Tennessie, États-Unis
Information générale
Forum:
Visual FoxPro
Catégorie:
COM/DCOM et OLE Automation
Divers
Thread ID:
00670700
Message ID:
00671209
Vues:
13
Hi Joel,

>What is the benefit of this approach over a VFP COM EXE (besides extra COM+ features)? If I understand correctly, under MTS, in-process DLLs are loaded into the already running MTS process, which enables that sort of thing and is relatively light. When using application protection, is a separate process created, or is the DLL hosted in the already running COM+ process?

Hmm, somehow I'm not sure we are all talking about the same things. *g*

A COM component must always be hosted in a process. A COM EXE creates its own process and runs in its own little universe. Security-wise you can only control the entire EXE with DCOMCNFG. A COM DLL use a different process as a host. In a plain COM scenario, this is a host application. For example, if you load an ActiveX control in a VFP application, the VFP application is the host for the COM DLL that implements the ActiveX control.
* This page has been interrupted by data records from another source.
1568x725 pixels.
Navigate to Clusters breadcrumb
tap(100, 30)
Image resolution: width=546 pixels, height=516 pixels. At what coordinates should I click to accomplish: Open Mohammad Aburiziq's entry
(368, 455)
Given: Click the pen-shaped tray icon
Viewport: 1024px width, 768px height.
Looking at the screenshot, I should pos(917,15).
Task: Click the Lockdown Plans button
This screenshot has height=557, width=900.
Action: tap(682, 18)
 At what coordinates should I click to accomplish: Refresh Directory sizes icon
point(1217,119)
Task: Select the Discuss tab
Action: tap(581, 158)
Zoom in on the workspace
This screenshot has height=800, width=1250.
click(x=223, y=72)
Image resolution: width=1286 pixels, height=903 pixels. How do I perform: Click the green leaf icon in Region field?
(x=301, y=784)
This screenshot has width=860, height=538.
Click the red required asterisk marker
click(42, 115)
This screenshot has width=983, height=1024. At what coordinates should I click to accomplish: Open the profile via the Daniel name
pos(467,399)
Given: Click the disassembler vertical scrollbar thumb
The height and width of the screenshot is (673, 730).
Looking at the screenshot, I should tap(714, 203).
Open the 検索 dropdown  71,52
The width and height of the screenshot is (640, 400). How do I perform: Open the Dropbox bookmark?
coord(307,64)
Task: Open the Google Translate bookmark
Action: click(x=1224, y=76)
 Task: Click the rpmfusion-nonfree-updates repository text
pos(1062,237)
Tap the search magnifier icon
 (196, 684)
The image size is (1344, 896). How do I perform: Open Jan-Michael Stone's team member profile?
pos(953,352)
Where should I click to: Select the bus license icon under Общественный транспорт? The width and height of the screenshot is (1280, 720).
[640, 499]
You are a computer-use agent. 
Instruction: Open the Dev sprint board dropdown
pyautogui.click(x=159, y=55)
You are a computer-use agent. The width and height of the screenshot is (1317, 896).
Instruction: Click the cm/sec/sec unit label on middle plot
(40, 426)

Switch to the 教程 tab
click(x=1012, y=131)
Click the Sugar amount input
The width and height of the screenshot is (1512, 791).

Component Services is a system that provides such host in form of the DLLHOST.EXE. If your VFP application creates an instance of a component that wants to be hosted in Component Services, COM+ only instantiates a proxy in your application. Then it creates the component either in an existing DLLHOST.EXE (pool or medium security) or launches a completely new DLLHOST.EXE (isolated or high security). In this DLLHOST it creates two objects. One is the actual COM object, the other is a proxy object. When your VFP application calls a method, this call goes to the first proxy. The first proxy talks to the other proxy. The second proxy is the object that does all the magic of COM+. It can now activate the object, verify security on a per method call, etc. Lastly, the call is forwarded.

In other words, Component Service provide an environment to execute COM objects in a much more controlled way than it is possible with plain COM. It's an infrastructure.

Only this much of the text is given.